Optimizing AWS Spending: A Guide to Remove Stale Resources for Cost Efficiency

Optimizing AWS Spending: A Guide to Remove Stale Resources for Cost Efficiency

Concepts to be known :

AWS LambdaAWS EC2
AWS Lambda is a serverless computing service provided by Amazon Web Services (AWS), allowing developers to run code in response to events without managing servers. It scales automatically and charges based on compute time.AWS EC2 (Elastic Compute Cloud) offers virtual servers that users can manage and scale as needed, providing full control over infrastructure. In contrast, Lambda abstracts server management and scaling, charging only for compute time.
  • Why is Cost Optimization very important?

    Cost optimization is crucial in the cloud due to its pay-as-you-go model.
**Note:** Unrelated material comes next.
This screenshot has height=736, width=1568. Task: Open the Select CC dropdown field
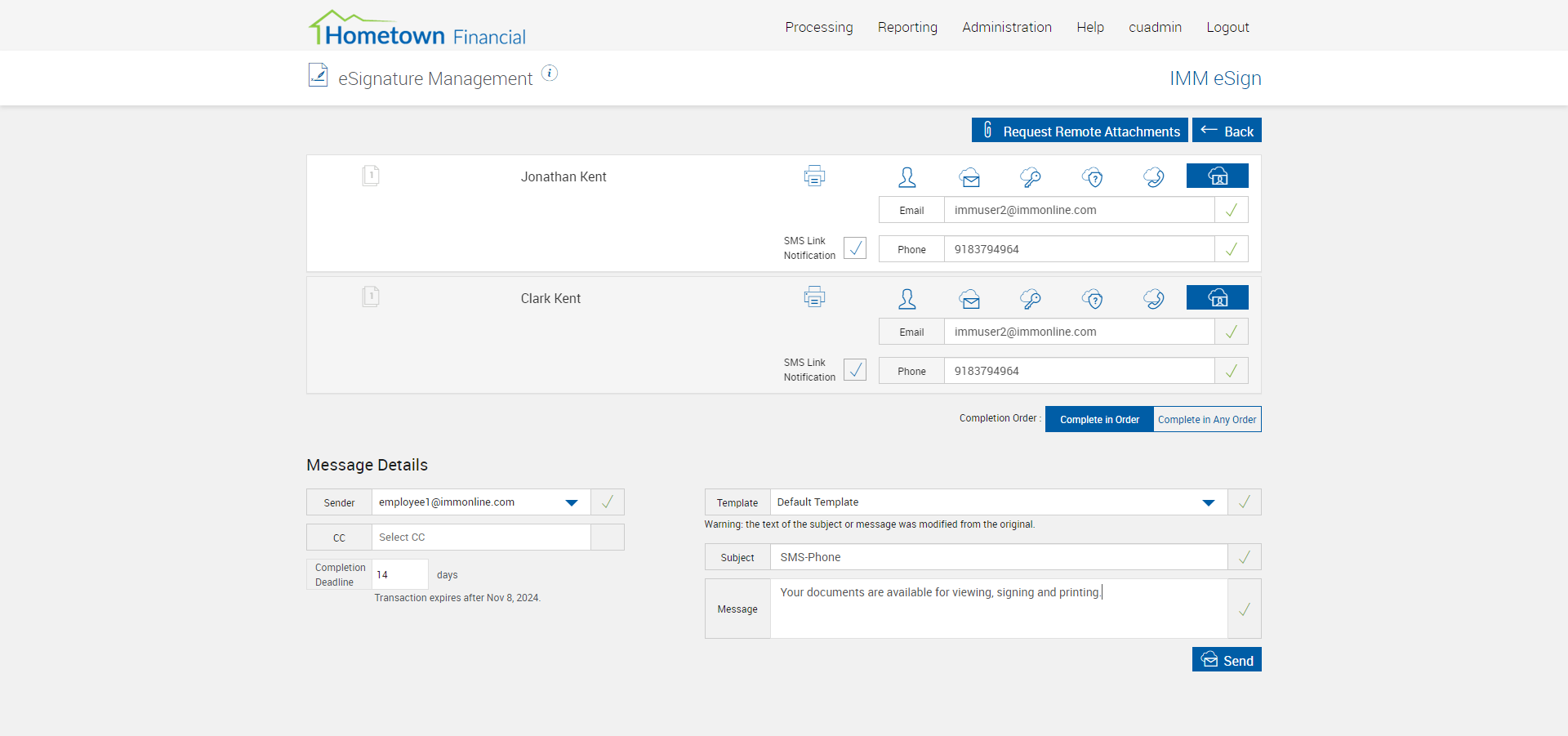(481, 538)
Effective strategies ensure efficient resource utilization, preventing wastage and controlling expenses.

  • What is EBS volume?

    Amazon Elastic Block Store (EBS) provides persistent block-level storage volumes for use with Amazon EC2 instances. EBS volumes are like virtual hard drives and can be attached to EC2 instances to store data persistently. They offer durability, scalability, and the ability to be backed up and restored easily.

  • What is a Snapshot?

    A snapshot is a point-in-time copy of data stored in Amazon Web Services (AWS) services such as Amazon Elastic Block Store (EBS) volumes or Amazon Redshift clusters. It captures the entire state of the data at the time the snapshot is created, enabling easy backups, replication, and recovery.
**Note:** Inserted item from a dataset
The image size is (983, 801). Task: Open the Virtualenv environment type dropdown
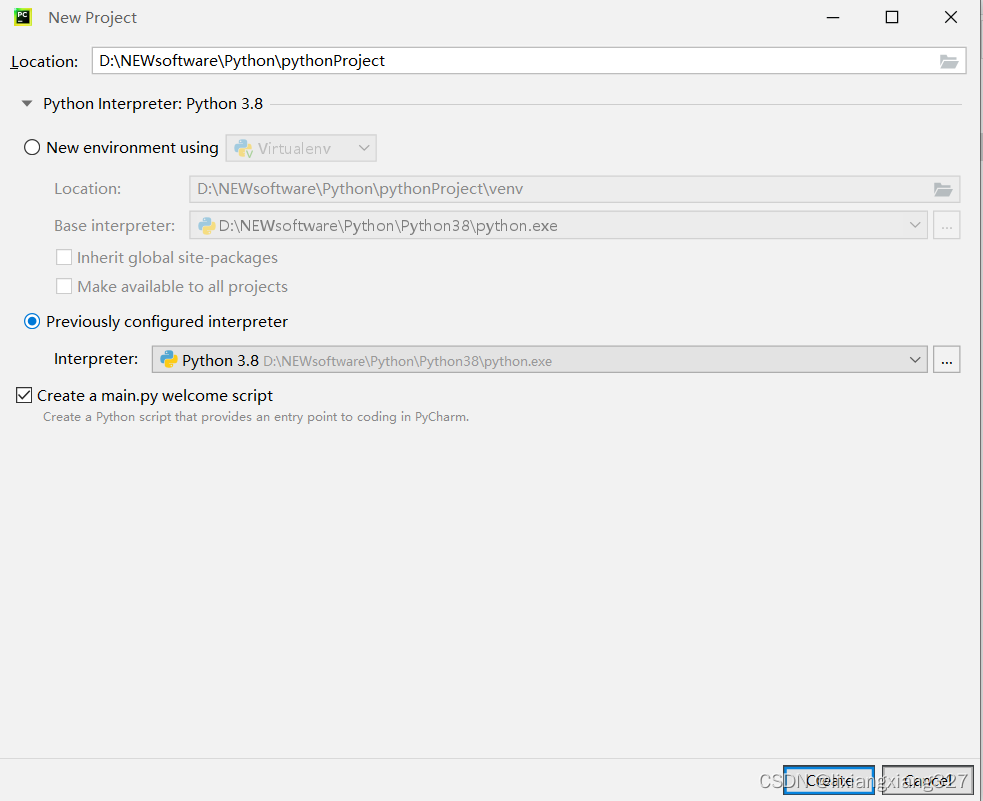point(362,147)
  • What are Stale Resources?

    Stale resources refer to unused or outdated resources within a system, typically in the context of cloud computing environments or IT infrastructure. These can include unused virtual machines, storage volumes, databases, or other resources that were provisioned but are no longer actively utilized or needed for operations.

Overview of the Project:

  • High level overview

Explanation:

When you create an AWS EC2 instance, it automatically includes an EBS volume for storage. If you have important data on this volume, it's crucial to create a snapshot to back it up. Remember, deleting an instance also deletes its associated volume unless you explicitly detach it beforehand. However, even if you detach the volume, forgetting to delete the snapshot incurs storage charges.

Steps to reproduce:

  1. Create an EC2 instance: This automatically creates a corresponding EBS volume.

  2. Create a snapshot of the volume: Navigate to your instance, select "Create snapshot," and choose the volume you want to back up.

  3. Verify your resources: You will now have one instance, one volume attached to it, and one snapshot of the volume.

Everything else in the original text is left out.